Records from a collection:
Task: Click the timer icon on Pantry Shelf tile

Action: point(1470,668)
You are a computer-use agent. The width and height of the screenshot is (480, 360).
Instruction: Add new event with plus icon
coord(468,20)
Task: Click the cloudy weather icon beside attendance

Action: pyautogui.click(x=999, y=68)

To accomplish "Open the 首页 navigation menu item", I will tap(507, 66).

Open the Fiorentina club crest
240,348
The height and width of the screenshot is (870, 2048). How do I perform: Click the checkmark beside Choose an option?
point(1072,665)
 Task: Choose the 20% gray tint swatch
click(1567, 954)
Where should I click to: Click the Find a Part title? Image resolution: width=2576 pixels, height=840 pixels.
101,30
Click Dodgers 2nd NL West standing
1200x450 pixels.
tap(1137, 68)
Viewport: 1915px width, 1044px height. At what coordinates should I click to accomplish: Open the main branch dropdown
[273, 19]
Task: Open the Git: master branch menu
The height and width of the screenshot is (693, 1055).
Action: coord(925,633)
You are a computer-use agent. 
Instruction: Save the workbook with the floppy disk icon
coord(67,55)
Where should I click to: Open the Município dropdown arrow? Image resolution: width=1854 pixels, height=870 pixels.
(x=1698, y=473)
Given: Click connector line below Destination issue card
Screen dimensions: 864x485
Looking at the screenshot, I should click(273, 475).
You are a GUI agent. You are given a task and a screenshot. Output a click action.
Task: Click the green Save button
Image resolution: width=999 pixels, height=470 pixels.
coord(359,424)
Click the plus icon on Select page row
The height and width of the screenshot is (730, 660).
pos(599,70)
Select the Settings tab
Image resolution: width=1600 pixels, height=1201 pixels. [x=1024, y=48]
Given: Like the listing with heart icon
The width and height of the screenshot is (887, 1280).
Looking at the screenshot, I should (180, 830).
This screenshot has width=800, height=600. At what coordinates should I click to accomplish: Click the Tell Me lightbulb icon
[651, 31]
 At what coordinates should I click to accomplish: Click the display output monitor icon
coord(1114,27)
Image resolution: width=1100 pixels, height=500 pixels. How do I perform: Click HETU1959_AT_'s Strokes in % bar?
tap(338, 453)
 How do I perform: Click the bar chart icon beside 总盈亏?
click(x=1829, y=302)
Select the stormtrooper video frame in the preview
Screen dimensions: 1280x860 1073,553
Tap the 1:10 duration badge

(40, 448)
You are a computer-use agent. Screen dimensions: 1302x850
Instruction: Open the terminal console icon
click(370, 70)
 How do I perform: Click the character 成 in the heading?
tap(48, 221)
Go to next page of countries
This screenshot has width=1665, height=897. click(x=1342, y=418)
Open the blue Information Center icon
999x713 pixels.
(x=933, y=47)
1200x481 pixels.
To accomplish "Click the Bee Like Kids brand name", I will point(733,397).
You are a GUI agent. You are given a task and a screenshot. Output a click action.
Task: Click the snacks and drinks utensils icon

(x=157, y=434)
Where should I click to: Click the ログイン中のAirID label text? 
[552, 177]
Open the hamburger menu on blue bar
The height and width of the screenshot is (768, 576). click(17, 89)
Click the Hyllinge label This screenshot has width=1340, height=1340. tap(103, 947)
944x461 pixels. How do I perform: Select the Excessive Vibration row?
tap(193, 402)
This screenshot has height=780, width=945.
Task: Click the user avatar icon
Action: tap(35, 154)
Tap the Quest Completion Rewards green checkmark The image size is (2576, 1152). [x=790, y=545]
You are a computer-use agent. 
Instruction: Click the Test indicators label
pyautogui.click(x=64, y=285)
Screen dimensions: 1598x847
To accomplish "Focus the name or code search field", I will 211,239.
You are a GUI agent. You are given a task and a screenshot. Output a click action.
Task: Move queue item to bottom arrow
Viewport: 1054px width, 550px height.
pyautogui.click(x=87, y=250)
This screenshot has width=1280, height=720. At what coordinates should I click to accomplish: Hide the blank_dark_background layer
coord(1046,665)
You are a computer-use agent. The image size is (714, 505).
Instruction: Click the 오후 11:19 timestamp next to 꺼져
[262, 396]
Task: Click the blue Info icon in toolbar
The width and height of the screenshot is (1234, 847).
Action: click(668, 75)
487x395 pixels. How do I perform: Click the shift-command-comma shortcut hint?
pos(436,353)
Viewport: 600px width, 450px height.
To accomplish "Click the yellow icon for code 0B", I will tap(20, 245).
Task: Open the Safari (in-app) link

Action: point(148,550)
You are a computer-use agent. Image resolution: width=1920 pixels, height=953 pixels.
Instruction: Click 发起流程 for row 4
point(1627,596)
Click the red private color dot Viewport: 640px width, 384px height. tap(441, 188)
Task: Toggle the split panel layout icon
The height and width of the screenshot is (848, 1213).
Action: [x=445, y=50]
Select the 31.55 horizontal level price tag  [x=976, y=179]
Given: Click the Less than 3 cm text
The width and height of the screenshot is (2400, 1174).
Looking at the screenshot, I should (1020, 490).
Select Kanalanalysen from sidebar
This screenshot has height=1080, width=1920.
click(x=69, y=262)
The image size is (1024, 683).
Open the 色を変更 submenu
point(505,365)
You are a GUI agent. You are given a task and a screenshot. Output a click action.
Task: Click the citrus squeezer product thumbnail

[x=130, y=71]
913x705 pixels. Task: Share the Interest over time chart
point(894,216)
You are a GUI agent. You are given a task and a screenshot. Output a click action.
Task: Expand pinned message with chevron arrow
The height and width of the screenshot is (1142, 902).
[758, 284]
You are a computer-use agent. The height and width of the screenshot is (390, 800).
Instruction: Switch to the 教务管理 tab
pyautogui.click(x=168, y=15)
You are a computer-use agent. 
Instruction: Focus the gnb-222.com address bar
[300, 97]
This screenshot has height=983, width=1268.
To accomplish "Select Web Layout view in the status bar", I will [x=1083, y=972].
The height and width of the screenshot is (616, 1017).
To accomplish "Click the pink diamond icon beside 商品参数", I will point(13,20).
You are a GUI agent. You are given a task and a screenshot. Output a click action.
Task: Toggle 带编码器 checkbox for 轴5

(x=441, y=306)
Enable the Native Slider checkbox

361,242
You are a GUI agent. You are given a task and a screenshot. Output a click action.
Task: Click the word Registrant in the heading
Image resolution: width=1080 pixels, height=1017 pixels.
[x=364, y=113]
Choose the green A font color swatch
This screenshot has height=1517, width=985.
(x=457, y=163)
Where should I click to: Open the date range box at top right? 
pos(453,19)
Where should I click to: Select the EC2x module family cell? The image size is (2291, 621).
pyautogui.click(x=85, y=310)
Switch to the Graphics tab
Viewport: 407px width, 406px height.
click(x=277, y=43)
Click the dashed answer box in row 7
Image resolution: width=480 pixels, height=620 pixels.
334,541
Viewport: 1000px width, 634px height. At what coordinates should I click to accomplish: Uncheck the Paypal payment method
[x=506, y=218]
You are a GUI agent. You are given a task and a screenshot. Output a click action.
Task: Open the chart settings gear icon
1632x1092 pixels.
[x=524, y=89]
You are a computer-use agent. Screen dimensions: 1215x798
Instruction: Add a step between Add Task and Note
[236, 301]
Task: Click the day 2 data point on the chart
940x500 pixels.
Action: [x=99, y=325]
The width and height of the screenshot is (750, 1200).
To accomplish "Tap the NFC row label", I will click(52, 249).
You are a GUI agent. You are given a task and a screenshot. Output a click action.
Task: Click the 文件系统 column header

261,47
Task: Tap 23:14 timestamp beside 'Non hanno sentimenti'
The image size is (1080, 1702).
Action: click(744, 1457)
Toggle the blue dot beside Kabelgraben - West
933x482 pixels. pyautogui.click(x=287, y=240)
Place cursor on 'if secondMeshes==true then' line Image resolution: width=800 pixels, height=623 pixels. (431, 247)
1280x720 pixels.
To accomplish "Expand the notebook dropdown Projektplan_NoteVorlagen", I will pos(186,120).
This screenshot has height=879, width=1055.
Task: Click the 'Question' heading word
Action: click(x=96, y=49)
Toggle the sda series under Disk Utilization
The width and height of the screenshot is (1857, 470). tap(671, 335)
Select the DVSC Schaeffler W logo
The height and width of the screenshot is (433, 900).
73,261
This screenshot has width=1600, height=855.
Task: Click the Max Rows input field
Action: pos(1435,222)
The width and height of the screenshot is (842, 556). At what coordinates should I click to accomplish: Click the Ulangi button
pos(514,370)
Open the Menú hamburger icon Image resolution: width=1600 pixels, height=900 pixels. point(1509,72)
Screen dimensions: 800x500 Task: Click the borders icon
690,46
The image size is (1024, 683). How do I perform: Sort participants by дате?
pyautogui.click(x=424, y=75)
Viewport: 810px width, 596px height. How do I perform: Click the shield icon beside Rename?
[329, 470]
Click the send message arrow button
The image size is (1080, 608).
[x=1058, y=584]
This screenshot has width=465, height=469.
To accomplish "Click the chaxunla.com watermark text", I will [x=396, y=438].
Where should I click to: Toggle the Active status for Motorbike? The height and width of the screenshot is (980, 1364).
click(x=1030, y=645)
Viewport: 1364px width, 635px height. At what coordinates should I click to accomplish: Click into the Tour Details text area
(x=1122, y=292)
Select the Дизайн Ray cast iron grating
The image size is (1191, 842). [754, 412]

BRIEF:
Write out every line from the data above that includes "color".

RESPONSE TO THE EXERCISE:
Click the red private color dot Viewport: 640px width, 384px height. tap(441, 188)
Choose the green A font color swatch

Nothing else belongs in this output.